EXTRACT:
So it's the same one that creeped into arm7_read_32? smile
I tested that SUB PC,4 again and found out I got the opcode wrong. In the end this instruction takes 3 cycles just as any jump would. Also, barrel shifter should add .5 to any instruction using register count.

Code
diff -Nru old/arm7i.c new/arm7i.c
--- old/arm7i.c	2008-02-18 00:47:09.000000000 +0100
+++ new/arm7i.c	2008-02-18 00:48:03.000000000 +0100
@@ -335,6 +335,7 @@
 
   if (ARM7.kod & (1 << 4))
     {
+    s_cykle++;
     // shift count in Rs (8 lowest bits)
     if (Rm != ARM7_PC)
       w = ARM7.Rx [Rm];
@@ -890,7 +891,7 @@
     {
     if (Rd == ARM7_PC)

SOURCE MATERIAL:
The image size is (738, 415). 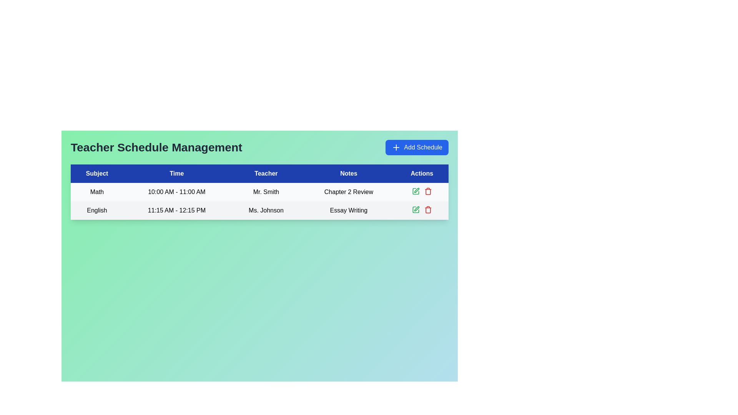 I want to click on the button, so click(x=417, y=148). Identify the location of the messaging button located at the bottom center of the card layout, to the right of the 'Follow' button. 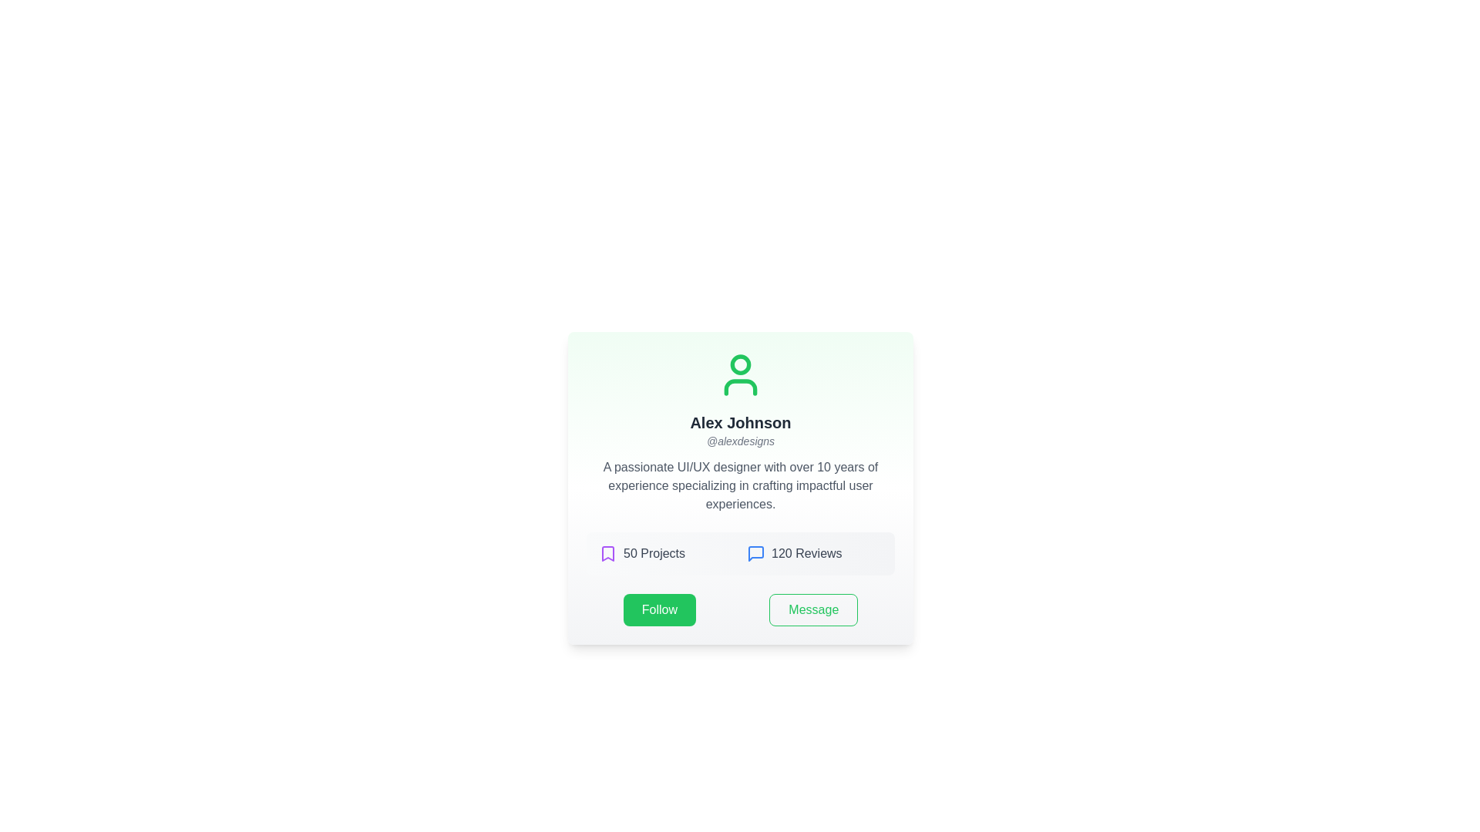
(812, 609).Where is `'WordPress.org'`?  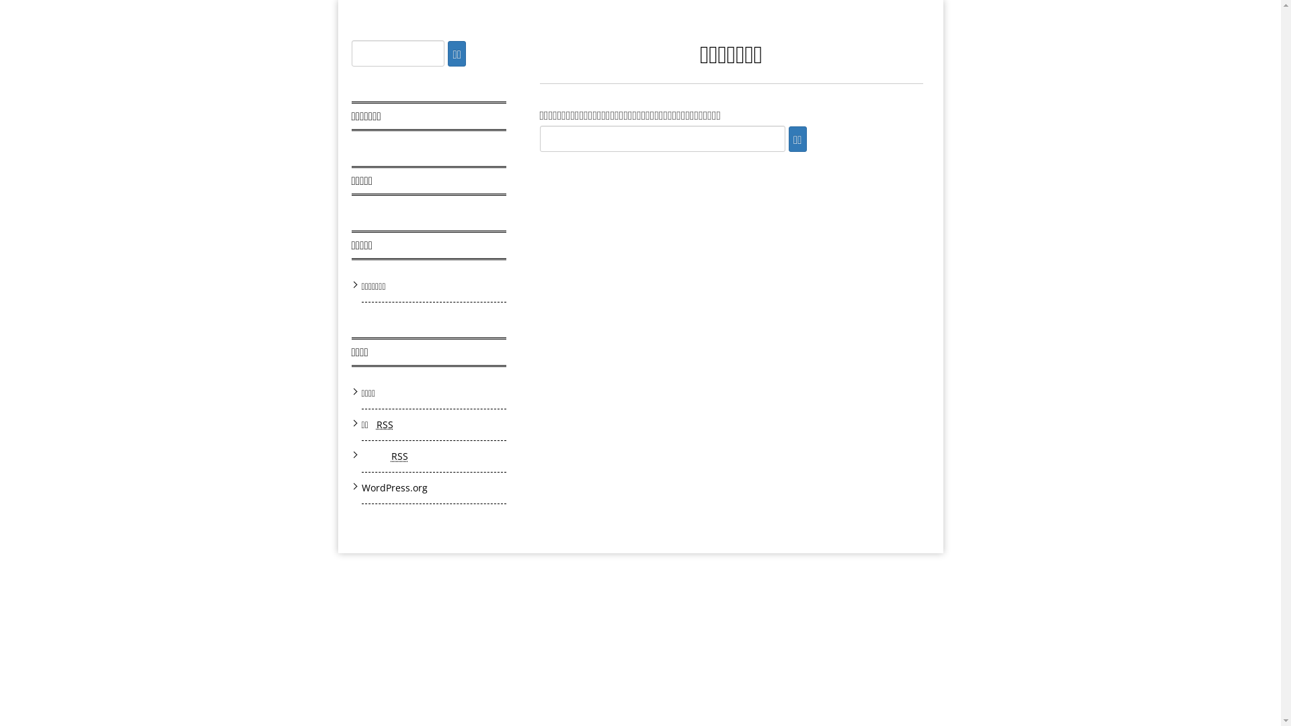 'WordPress.org' is located at coordinates (361, 487).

WHAT YOU SHOULD DO: Pick up the forum post about ARM7 cycle counts at the point where it ends and continue writing it.

EXPECTED OUTPUT:
       {
-      s_cykle++;
+      s_cykle += 4;
       // copy current SPSR to CPSR
       ARM7_SetCPSR (ARM7.Rx [ARM7_SPSR]);
       }

This needs to be patched against the source I've sent via mail. I think there were some Polish leftovers in that code, but just a line or two. I had double definitions and it didn't throw an error on compile. Let me just remind you that ARM7_Execute now needs to be fed with twice the number of cycles you want to run. This is to allow for all those .5 differences.